| Illumination, and Everything Matters |
January 31, 2009
Josip Novakovich is a great writer. The stories in Salvation and Other Disasters are not always easy to read, with the histories of the wars in the Balkans, including World War II and the wars following the break-up of Yugoslavia, serving as backdrop. But Novakovich uses humor and realism and even some elements of fantasy to create wonderful stories. His stories are always moving because of the immediacy--the enervating realness -- of the people and the situations of his stories. He blurs the line between fiction and non-fiction; his writing comes from his own life and from lives into which he's been offered glimpses (and also deeper secrets) and he writes without flinching about the truths of life, the beauty and the ugliness, the moments of sweetness and the much less-than-sweet agonies. His fiction, while wildly imaginative, is more real than the most "non" of the non-fiction.
I once attended a lecture on creative writing given by Novakovich and he advised his audience of aspiring writers to take a truism, a cliche, a fact or saying and turn it on its head, and to use that turning-place as a starting point for writing. Novakovich throughout his stories creates shifts in reality, he twists around our preconceptions about things and our settled ideas and makes us look again. He moves the earth just a fraction and we see things differently. The world is illuminated, it is fresh and it is provoking, it is horrible and yet it is desirable.
The stories that make up Salvation and Other Disasters could have been a novel, a novel about a mixed-up family from the mixed-up countries that used to make up the created nation of Yugoslavia. This family has its members who emigrate to America and those who stay behind; a grandfather who fought in World War II, tossed from side to side and army to army; the farm cousins who survive under Tito; and the disparate brothers who get caught up in the war between neighbors that was the war of a disintegrated Yugoslavia, including the brother (uncle, son, cousin) who tries to escape its aftermath but the U.S. immigration judge does not understand --and we do, for having read the story "Rye Harvest". Certain of the stories from this collection Novakovich later incorporated into his grim but spry and beautiful picaresque novel, April Fool's Day (which has the most wonderful death scene I've ever read).

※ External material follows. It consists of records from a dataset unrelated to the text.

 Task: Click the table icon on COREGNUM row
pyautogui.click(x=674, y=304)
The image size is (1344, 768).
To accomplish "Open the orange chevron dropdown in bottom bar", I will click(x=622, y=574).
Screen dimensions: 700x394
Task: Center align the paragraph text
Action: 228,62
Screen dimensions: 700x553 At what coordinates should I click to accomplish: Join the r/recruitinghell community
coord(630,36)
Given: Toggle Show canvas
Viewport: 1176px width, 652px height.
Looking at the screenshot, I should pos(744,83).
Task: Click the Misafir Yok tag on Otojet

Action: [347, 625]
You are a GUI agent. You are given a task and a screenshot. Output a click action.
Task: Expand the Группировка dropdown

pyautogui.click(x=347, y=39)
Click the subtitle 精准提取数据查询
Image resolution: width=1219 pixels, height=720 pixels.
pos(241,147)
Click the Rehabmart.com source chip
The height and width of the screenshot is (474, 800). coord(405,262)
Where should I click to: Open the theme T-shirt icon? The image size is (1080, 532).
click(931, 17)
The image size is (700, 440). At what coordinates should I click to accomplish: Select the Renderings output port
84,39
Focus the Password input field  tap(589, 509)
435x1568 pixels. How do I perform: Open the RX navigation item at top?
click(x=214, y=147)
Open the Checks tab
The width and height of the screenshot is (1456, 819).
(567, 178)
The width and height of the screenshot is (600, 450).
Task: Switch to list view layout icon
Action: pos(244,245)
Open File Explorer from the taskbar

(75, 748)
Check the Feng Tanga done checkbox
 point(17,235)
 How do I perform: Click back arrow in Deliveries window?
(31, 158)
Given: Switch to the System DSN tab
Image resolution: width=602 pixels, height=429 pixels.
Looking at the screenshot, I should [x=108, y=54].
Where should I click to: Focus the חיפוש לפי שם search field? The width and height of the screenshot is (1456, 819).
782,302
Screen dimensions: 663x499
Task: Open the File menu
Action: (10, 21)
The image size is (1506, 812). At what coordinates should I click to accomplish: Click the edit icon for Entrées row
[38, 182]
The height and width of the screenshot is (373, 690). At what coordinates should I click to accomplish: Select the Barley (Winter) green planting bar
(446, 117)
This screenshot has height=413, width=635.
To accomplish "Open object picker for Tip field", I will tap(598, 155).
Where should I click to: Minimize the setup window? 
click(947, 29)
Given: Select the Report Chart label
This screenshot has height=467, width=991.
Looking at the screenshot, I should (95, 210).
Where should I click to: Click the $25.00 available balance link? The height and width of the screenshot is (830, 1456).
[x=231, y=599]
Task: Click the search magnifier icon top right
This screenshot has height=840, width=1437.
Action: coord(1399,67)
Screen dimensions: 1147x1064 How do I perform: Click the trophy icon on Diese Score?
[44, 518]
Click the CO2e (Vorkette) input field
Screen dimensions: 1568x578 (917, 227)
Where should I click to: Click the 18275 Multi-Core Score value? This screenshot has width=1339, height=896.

Reading Novakovich's work makes me believe that in many ways it must be hell to be a good writer. Writing good fiction is a constant baring of the soul, if not your own, someone else's then, and you still have to face the public flailing. Novakovich's work is more confessional than the most vigorous teenage blogging, a baring of self to allow us to see more clearly. What a generous gift! And such generosity plays (and as grim as his situations are, Novakovich is very playful) throughout his writings. His book of essays, Plum Brandy, are as good as his stories, and both share the grounding of truth. Novakovich builds on that truth using his careening imagination to write moral fables, solid (and sordid) political histories, and best of all, really great stories.